In short you apply for a post, and then get told where it will be based afterward. There's no ability to say "I'd like to be a Doctor in city X - where I live", you apply, and get told where it is post-acceptance. If it is 100+ miles away you either choose to commute, or decline and go through the process again.

This has lead to Kirsi working in hospitals with a radius of about 100km from the city we live in, and has meant she's had to turn down several posts.

And that is all I have to say about the NHS for the moment, except for the implicit pity for people who have to pay (inflated and life-changing) prices for things in other countries.

| 3 comments.

 

Comments On This Entry

[gravitar] -dsr-

Submitted at 14:00:43 on 31 august 2014

Do any of the NH systems run Urgent Care centers?

I started seeing Urgent Care centers about the turn of the century. Urgent Care is a level in between a general practitioner's office and an emergency center. They don't make appointments, they don't handle "wellness" visits or preventative care, they don't treat long-term illness.
If you come in and should be sent to an emergency ward, you'll be transported immediately; Urgent Care isn't set up to deal with traumatic injuries.

For everything in between -- sudden fever, bad bruising, odd infections -- Urgent Care sees patients as soon as possible, always the same day, taking stress off of emergency centers.

[author] Steve Kemp

Submitted at 14:04:58 on 31 august 2014

That's not a term I recognize, so I'm not sure to be honest.

I know that a lot of folk who come in to A&E are pretty much filtered into "urgent" cases who are seen immediately, "non-urgent" who are essentially sent away and told to make an appointment with their local doctor, and some people who are in the middle and get rerouted to different departments for treatment/care.


[gravitar] Miguel

Submitted at 10:16:34 on 3 september 2014

I guess part of the problem with paranoid parents saturating A&E is the difficulty of accurately communicating with their child, plus a lack of experience. The lack of experience is certainly an issue at my home, even if both my parents are actually MDs (in a different country, thanks Skype!)

Additionally, I doubt most people are aware of the "off-hours GP service", where you can get a weekend appointment in a hospital for, say, your child's amigdalitis on a saturday as opposed to an endless wait in A&E for something that really isn't an emergency.

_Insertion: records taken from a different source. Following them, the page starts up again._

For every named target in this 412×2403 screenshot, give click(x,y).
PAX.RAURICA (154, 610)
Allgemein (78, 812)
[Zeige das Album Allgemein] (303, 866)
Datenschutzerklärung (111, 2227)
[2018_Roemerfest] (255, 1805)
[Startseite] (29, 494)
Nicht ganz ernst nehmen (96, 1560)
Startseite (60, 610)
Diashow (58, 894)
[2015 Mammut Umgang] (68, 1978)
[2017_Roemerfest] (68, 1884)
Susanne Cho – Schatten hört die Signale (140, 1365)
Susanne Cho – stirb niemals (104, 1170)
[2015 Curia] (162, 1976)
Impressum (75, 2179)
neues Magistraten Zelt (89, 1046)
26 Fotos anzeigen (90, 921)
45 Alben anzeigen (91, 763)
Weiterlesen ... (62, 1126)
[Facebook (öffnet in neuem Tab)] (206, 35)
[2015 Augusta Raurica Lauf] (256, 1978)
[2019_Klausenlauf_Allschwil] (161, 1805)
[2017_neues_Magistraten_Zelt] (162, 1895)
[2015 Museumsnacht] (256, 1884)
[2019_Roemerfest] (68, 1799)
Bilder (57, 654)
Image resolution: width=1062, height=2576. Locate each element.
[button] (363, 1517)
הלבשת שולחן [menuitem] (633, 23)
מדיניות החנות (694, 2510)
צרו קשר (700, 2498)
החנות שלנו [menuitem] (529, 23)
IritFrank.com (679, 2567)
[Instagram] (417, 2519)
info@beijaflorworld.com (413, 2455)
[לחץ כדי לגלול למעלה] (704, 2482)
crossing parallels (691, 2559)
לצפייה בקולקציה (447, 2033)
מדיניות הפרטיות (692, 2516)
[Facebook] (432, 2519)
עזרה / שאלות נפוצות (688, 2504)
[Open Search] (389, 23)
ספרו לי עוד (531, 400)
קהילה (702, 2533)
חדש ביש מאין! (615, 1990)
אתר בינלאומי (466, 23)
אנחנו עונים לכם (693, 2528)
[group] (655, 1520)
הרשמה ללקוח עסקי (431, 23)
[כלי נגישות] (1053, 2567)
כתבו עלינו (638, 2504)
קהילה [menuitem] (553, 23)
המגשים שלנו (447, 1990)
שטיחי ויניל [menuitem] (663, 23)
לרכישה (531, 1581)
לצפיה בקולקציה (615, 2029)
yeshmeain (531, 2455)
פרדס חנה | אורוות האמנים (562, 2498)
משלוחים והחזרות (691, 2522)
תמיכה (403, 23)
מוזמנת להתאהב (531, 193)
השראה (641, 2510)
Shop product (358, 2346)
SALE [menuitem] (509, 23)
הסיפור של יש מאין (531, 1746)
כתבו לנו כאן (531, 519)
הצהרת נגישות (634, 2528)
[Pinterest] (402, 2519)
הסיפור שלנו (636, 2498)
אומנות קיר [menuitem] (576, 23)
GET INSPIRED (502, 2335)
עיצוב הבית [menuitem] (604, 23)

My main complaint on the NHS is however the lack of information I routinely get from GPs. It's like it hurts them. In my experience, NHS is one of the places where insisting you are Dr. and not Mr. will get you a better deal.

And one final remark with respect to the price: most people aren't aware of the true cost of healthcare. The Basque Country budgets around €2.000/person/year for its healthcare system, which I guess is comparable in quality & density to NHS. Insurance companies probably charge much more than that to risky "customers".